TEPaul:
This following statement of yours has me baffled. Let me take a shot at it though eventhough I may be misinterpreting it entirely.
"What do you disagree with concerning the manufacturers, Finchem and maybe even the position of the Tour players I disagree with."
1. The manufacturers do not want the ball shortened because they would lose substantial market share. If they could outlaw pond balls they would.
2. Finchem, is the first man (aside from Jack) with authority to finally say something significant about the game being out of control. The ball is the controllable (sic?) element. He does not want to act unilaterally...paraphrasing his words.
3. Tour players can get sponsor deals from the entire free market, and the American free market is huge and impressive. Golf is a "clean" sport, it's attractive. That's why the PGA Tour plays for $1 million plus per week, why there's a Senior Tour, an LPGA Tour, Hooters Tour, etc., etc. Club manufacturers do not have the deepest pockets...Titliest and a couple other manufacturers are rethinking their trade show involvement...booths cost them from $1 million to $2.5 million(Figures from the latest PGA show in Orlando this weekend). This is peanuts for some companies (I wouldn't suggest asking Enron or Arthur Anderson though).
You said: "I don't think you even understand what the USGA and the R&A really are when it comes to their balls and impliments rules and regs. They are very definitely not the law!! Laws always have some kind of enforcement power or enforcement ability and the USGA and R&A have none at all!!"
Well TEPaul I disagree, otherwise they could never have grandfathered the small ball and the PING Eye2's out of existence. They couldn't have illegal clubs and balls on the books. They could never have ruled on "spring like effect." If they're so powerless today, let's fold up their tent now. Seriously. They're useless and sucking millions of dollars from clubs across the country, money which could go to better uses. TEPaul you sound scared stiff. I wonder if this is the mentality in Far Hills.
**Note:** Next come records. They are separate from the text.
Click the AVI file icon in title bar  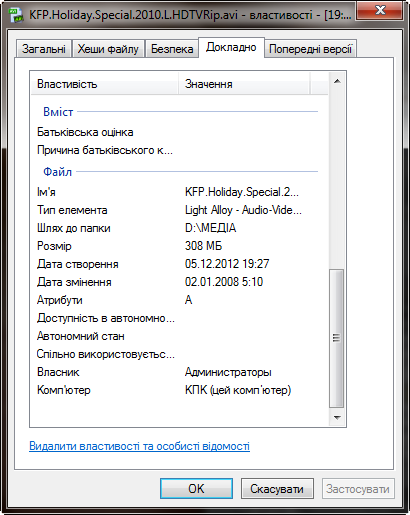point(16,15)
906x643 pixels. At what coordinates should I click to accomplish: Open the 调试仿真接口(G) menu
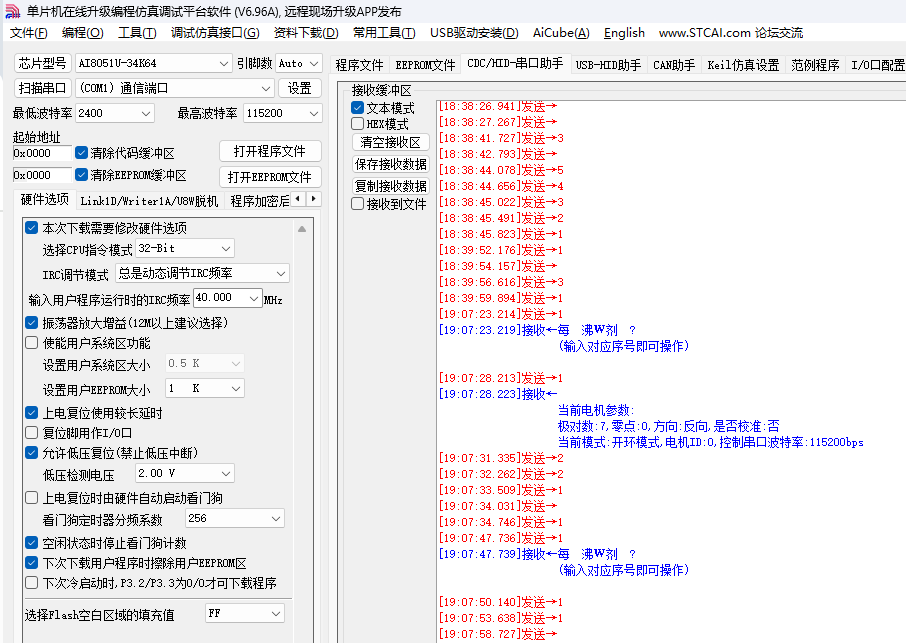tap(214, 33)
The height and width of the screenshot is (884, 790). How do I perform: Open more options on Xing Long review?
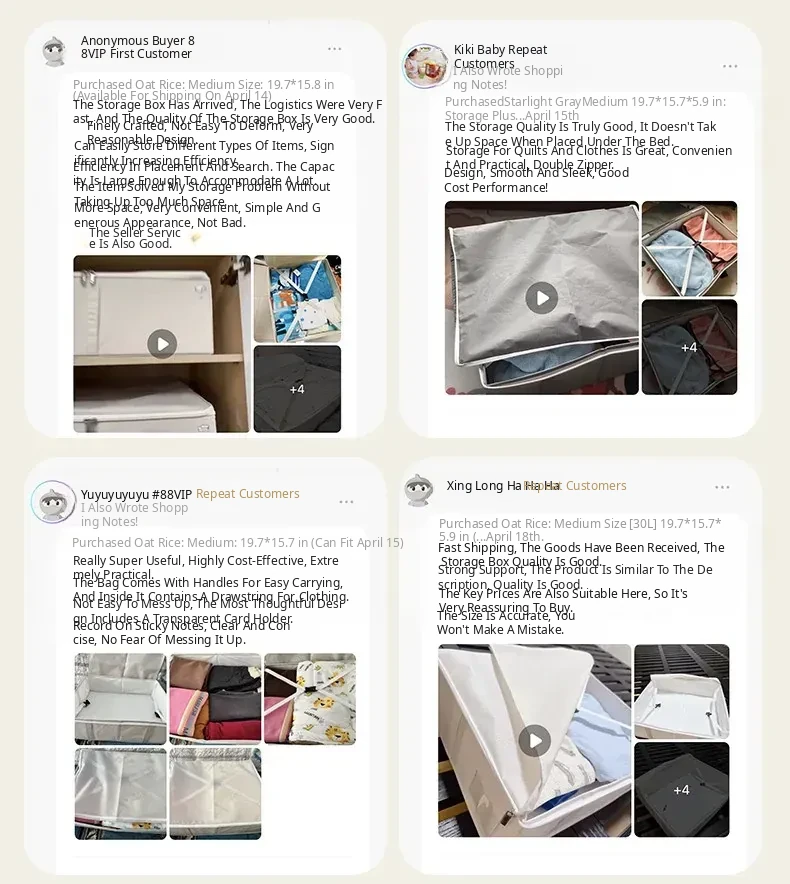click(x=722, y=487)
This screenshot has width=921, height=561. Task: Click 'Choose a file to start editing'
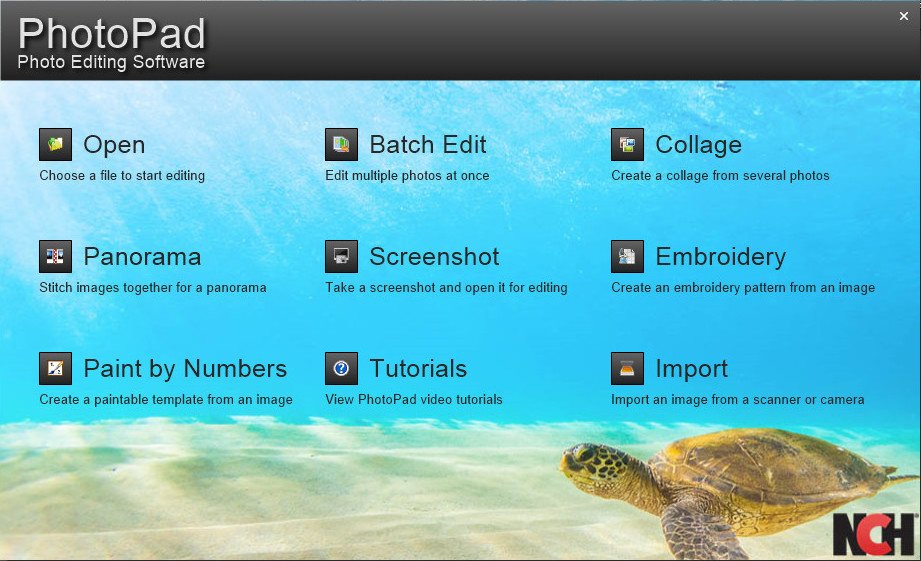[x=122, y=176]
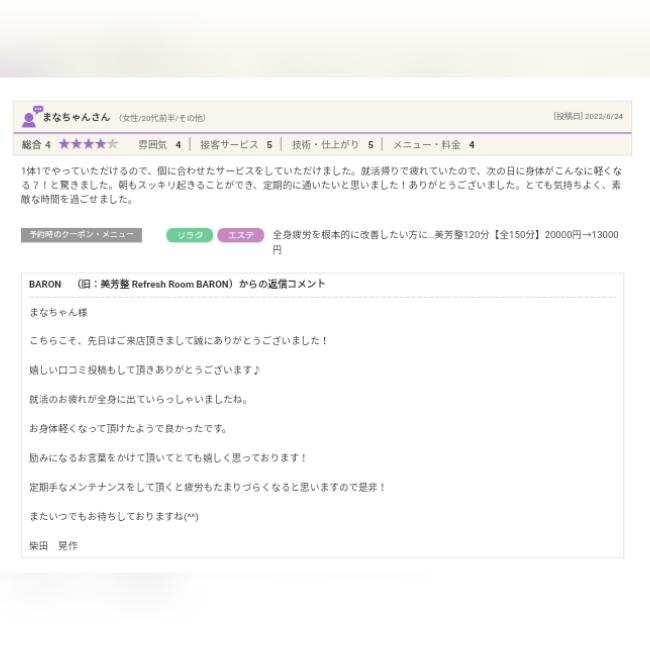
Task: Click the review body text paragraph
Action: click(320, 184)
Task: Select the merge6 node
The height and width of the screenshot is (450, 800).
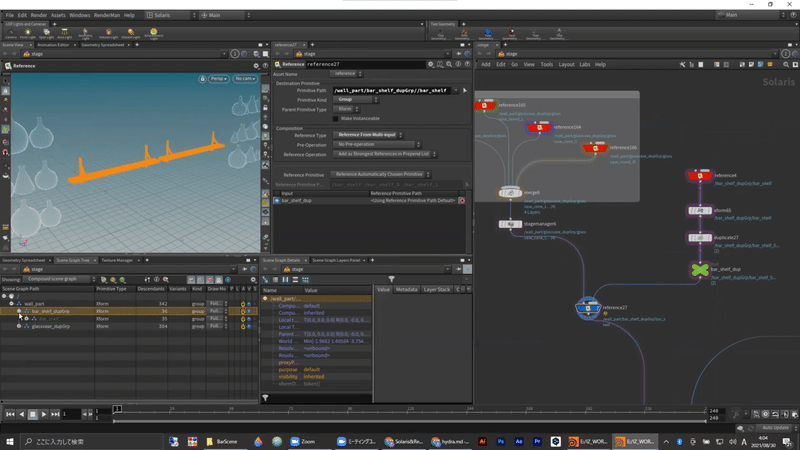Action: pyautogui.click(x=510, y=192)
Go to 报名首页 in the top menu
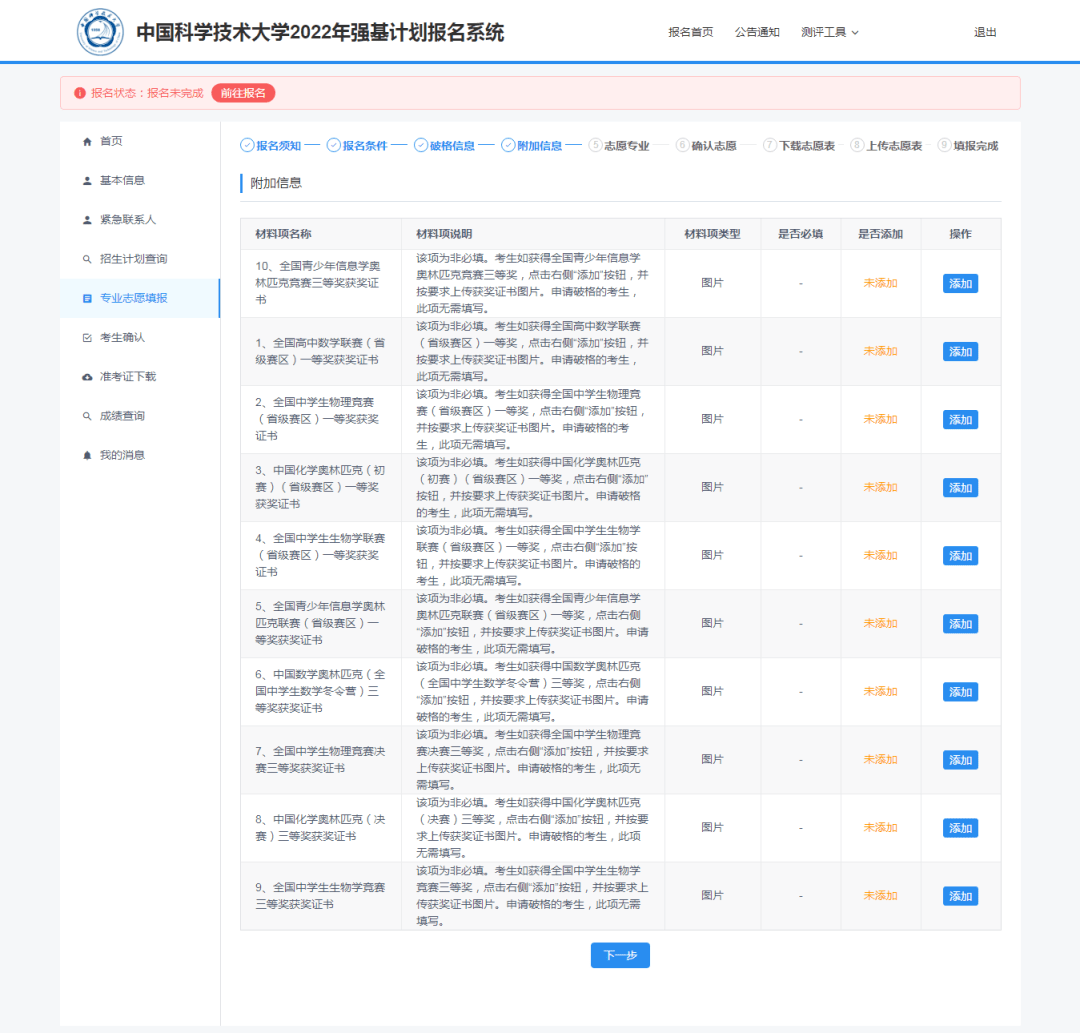The image size is (1080, 1033). (691, 32)
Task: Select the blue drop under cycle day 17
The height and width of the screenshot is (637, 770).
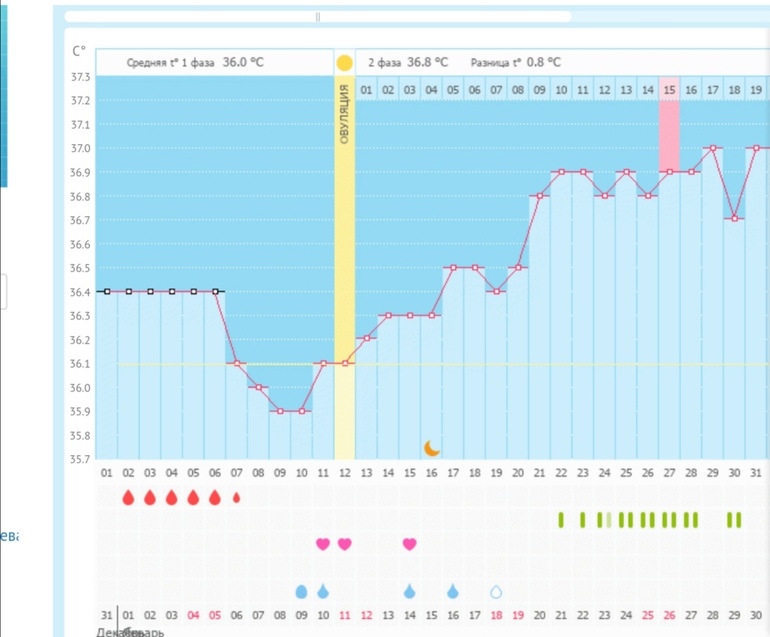Action: [452, 592]
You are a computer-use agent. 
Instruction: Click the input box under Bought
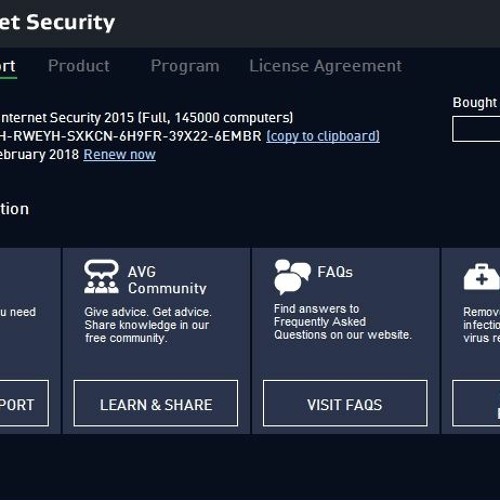click(x=476, y=129)
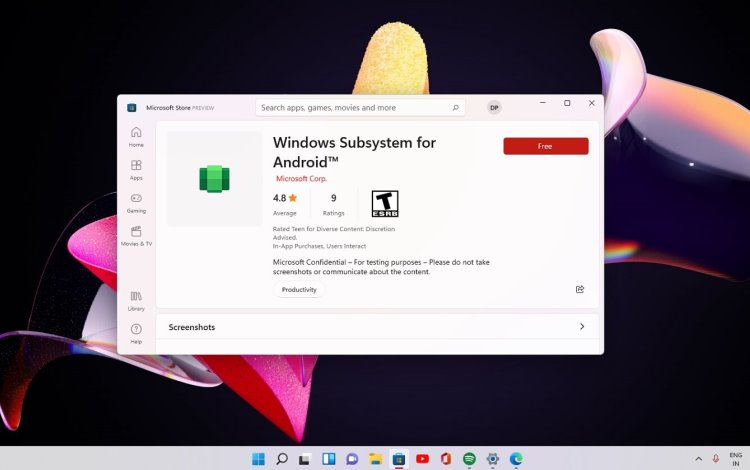The image size is (750, 470).
Task: Open the Home section in the sidebar
Action: 136,137
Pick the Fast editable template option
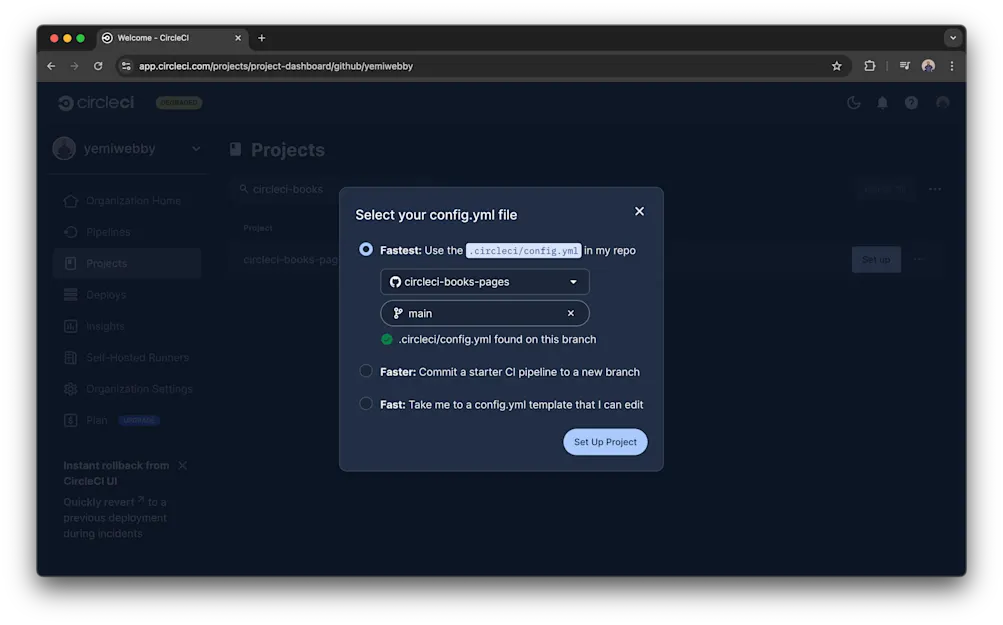Screen dimensions: 1003x625 point(366,404)
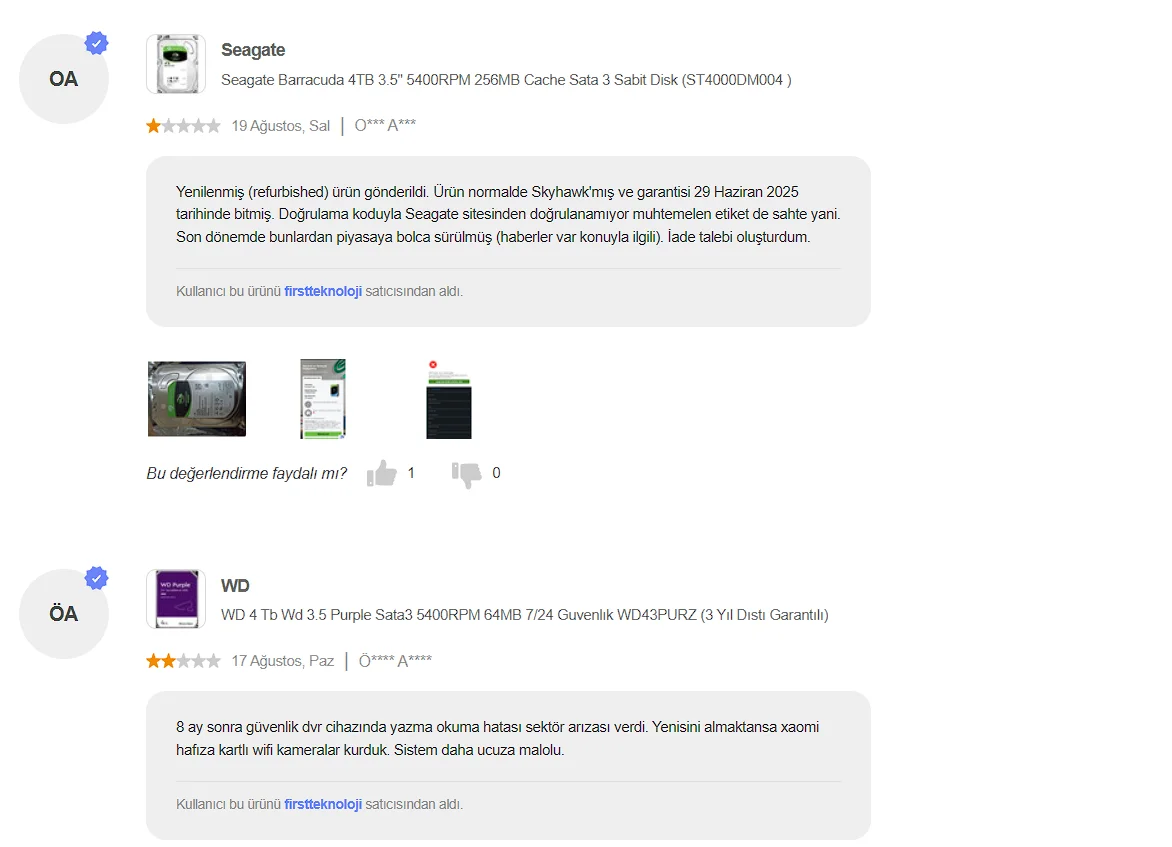
Task: View the dark verification error screenshot thumbnail
Action: [x=448, y=399]
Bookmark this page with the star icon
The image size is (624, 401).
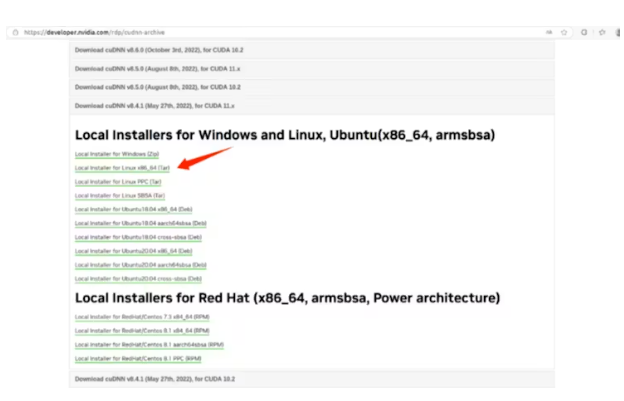pyautogui.click(x=565, y=32)
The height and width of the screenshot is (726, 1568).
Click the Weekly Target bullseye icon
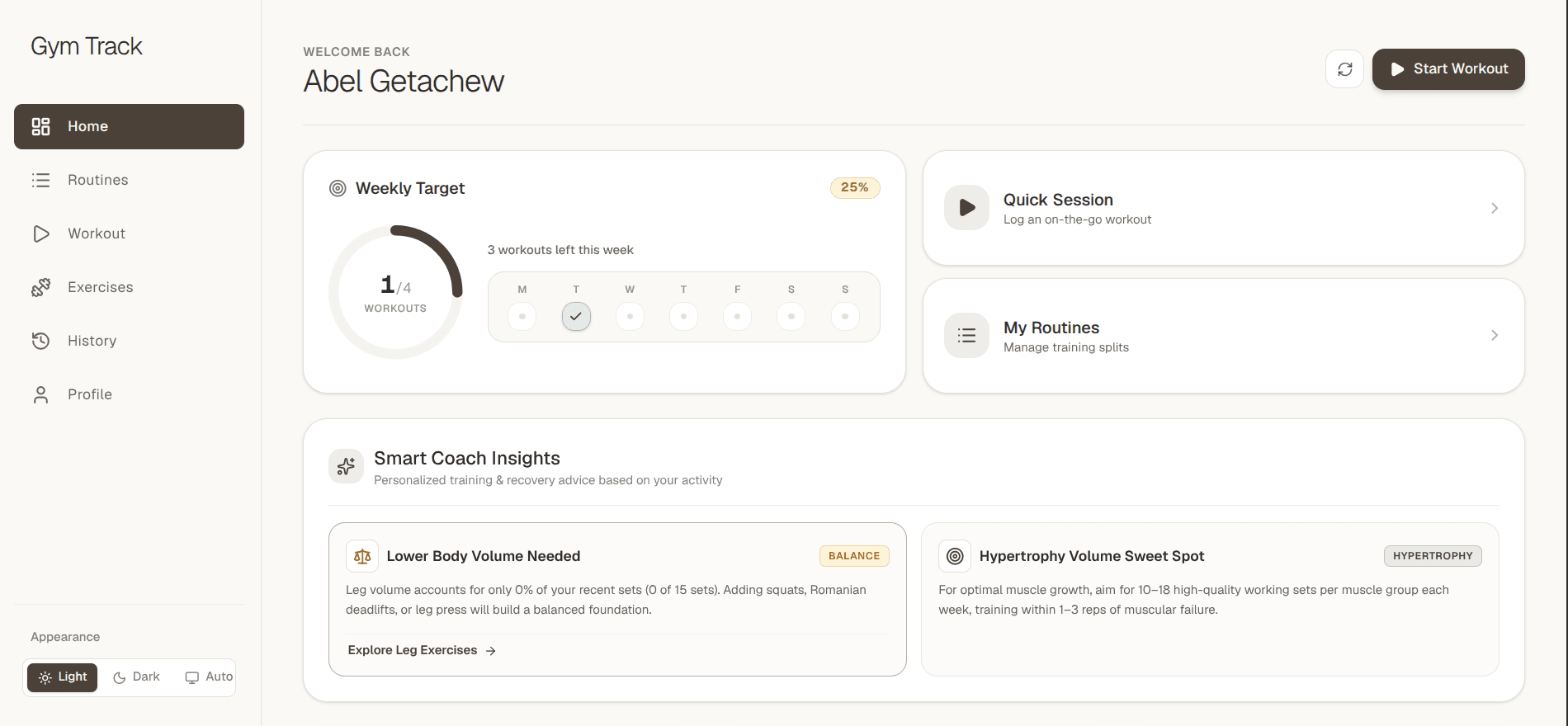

You said: "You say there's nothing in this for him or his organization, nothing that you can see for him to gain? He's in business isn't he? I think you can bet whatever you like that he will damn well find something to gain! And that to me is likely to be one helluva a sweetheart deal with the manufacturers to set rules and regs in golf wherever they feel like setting them!"
It did look like Finchem screwed Greg Norman on the World Tour affair, so like Clinton he lost credibility, but this is a different situation...one affecting the entire world of golf, not just the PGA Tours. I don't think the PGA Tour wants the responsibility of running amateur golf in America, and to be seen as running the game into the ground or being perceived as making a power grab which would reach the front pages of every major golf publication across the globe...and perhaps a few dozen newspapers across the country.
You said: "And if they did that and the manufacturers came after them in court what are they going to come after them for? The fact that they just don't like the new rules? Of course not! They'll come after them because they'll claim that what the USGA has done constitutes restraint of trade somehow."
They're not restraining trade TEPaul, they're just setting a new line in the sand to defend the integrity of the game. The manufacturers can still sell balls. Nobody is trying to stop them from selling balls, even illegal balls.
You said: So why doesn't the USGA just get on with it and do that right now? Because, contrary to what you think about the golfing public and their willingness to follow the USGA's rules I don't think that's the way the public will react. If at that point the manufacturers say the hell with the USGA's rules, we're going to just produce nonconforming equipment, the public will likely buy it!
The solution to that is simple. Spend some advertising money...USGA, PGA, PGA Tour and have Nicklaus, Tiger, Norman, Palmer, Sorenstam, Faldo, Lopez, etc. explain why this is happening. Leadership makes a big difference and a lack of it costs big time...look at Clinton and what the costs are when there's no leadership...when there's pandering...style over substance. You eventually get kicked around. That's more dangerous than taking a stand which is DEFENDABLE.
yOUR WORDS: "You think they should just lay down the law and it would be just that simple. I wish I thought so too and then we would definitely agree. But I don't think it's that simple! And I really don't trust what I'm hearing from Finchem either. All these entities would probably just like to see the USGA and the R&A get out of this area and then others could run it and nobody would be around to tell them that anything other than business is what really matters."
The USGA and R&A rules are respected at every tournament by every club in the world. I don't know of one tournament I've played in in 25 years of professional and amateur golf where the club created a new set of rules (aside from a local rule or two...which is normal and acceptable conduct.)
I'll support the USGA 100% when they do something. To date they have done nothing. Zero, zip, nada, nix. I'm waiting for them to give me something I can support with gusto.